I don’t illustrate this to toot my own horn, but to demonstrate that your customers or constituents are probably more connected than you think. For example:
- I will think twice before ever staying at another Hyatt. (That’s probably 10–12 room nights a year.)
- I will tell my Travel Department to avoid booking the Hyatt for traveling employees. (Admittedly, our people are usually staying in cheaper hotels, but this could be another 50–100 room nights a year.)
- I have already suggested that Erika find another hotel for our 2009 Women of Faith event. (That’s another 400–600 room nights a year.)
- I was on a conference call today with the the board of our trade association. We are planning a conference in Dallas next spring for 20,000 attendees. He began discussing hotels. I said, “I don’t care which hotels we book, but I would urge us to avoid the Hyatt Regency downtown.” (That’s probably another 1,000 room nights.)
- And, of course, I am blogging about it now. I have about 15,000 readers (give or take).
The point is that all of these decisions made by Hyatt employees seemed small. But, unfortunately, they have led to some big consequences. And the ripple will continue for some time to come. These decisions set things in motion.
It made me wonder about my own company. Are our employees truly empowered to solve customer problems? Are we responsive? Do we fix problems immediately? How much business have we lost because of seemingly small decisions?

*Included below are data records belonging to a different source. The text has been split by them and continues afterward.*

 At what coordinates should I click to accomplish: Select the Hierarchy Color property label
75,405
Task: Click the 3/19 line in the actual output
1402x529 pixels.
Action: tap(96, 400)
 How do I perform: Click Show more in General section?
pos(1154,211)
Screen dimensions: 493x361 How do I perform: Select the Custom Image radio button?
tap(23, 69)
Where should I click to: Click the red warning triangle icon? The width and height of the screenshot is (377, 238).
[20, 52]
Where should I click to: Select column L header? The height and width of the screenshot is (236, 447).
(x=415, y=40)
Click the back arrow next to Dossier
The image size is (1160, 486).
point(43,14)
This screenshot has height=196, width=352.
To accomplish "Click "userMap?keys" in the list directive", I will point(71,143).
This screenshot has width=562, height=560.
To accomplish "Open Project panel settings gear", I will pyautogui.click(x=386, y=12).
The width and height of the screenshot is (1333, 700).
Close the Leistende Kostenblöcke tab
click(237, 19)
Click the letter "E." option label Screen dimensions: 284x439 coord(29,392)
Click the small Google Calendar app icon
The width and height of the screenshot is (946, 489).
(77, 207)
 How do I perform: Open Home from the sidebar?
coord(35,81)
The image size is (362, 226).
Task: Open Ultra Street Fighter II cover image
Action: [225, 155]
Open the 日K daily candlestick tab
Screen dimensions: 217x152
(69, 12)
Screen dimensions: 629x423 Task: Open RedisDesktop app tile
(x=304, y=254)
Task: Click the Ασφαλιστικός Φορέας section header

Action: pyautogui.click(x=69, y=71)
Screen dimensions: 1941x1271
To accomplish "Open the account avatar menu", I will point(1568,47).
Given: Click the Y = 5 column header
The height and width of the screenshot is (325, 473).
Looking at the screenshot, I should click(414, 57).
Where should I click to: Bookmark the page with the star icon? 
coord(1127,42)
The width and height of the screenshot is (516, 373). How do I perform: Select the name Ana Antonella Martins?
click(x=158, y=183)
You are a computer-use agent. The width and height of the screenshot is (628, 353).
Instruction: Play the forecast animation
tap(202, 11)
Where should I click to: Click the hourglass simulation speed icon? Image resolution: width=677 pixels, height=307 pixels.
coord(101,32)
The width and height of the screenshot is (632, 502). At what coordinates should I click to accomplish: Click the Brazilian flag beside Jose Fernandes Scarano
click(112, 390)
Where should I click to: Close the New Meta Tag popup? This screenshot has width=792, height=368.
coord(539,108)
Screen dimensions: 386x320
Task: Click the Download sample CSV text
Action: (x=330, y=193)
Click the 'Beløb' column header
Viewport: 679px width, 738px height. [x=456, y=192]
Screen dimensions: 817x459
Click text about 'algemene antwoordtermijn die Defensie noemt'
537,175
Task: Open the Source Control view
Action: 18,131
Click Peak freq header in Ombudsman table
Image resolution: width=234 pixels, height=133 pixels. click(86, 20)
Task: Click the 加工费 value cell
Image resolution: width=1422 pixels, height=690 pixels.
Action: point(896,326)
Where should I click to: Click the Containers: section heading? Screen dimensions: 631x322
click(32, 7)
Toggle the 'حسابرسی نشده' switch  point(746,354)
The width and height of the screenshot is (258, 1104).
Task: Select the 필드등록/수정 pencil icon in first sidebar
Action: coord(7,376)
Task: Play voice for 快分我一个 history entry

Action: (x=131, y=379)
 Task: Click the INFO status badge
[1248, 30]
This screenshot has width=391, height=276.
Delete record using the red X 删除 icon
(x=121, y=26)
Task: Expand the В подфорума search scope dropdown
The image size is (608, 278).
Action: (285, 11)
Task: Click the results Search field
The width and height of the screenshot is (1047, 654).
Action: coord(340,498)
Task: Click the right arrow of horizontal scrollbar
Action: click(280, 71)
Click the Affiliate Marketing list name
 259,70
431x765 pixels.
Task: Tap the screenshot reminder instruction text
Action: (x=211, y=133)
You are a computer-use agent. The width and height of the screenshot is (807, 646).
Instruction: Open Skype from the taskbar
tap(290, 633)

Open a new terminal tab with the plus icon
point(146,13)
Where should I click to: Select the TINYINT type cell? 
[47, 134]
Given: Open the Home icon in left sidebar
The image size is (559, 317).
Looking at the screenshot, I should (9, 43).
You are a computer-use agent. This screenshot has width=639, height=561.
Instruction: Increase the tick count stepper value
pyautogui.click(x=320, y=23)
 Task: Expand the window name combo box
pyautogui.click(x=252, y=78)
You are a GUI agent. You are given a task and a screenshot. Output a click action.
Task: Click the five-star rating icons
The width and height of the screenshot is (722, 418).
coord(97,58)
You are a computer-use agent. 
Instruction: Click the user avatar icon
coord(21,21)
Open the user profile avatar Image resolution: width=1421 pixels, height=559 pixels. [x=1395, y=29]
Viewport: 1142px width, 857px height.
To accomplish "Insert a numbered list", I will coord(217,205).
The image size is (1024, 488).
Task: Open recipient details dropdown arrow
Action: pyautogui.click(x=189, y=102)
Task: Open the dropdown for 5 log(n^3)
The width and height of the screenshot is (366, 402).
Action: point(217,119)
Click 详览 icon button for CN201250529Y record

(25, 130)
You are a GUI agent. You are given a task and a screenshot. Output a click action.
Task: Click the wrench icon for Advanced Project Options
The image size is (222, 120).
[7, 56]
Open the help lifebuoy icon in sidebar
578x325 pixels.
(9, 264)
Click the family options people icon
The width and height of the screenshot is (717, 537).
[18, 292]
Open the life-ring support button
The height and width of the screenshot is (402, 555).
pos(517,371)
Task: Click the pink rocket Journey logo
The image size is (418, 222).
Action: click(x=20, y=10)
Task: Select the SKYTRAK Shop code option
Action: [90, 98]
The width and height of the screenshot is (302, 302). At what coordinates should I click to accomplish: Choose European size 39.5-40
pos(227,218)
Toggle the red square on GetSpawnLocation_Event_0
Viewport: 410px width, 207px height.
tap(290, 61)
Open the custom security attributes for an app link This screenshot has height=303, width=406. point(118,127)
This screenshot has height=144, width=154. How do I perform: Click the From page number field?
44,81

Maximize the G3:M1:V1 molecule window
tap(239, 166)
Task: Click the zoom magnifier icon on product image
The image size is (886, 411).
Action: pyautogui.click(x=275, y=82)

This example should be a sobering reminder to every leader that everything matters.
Update: Steve Vissotzky, the General Manager for the Hyatt Regency Dallas, emailed me Tuesday evening at about 6:00 p.m. That was about 24 hours after I posted my blog. We connected by phone Wednesday morning. He apologized. He also explained that they were re-wiring the rooms. That project should be complete shortly. Every room will then have both wireless and ethernet capabilities.
He also said that his internal “logs” indicated that a repairman spent 45 minutes in my room on Saturday, fixing the sink and the toilet. I assured him that they were not fixed, nor did I get a call from anyone at the hotel confirming that the work had been done. Mr. Vissotzky did tell me that they had removed my room charges.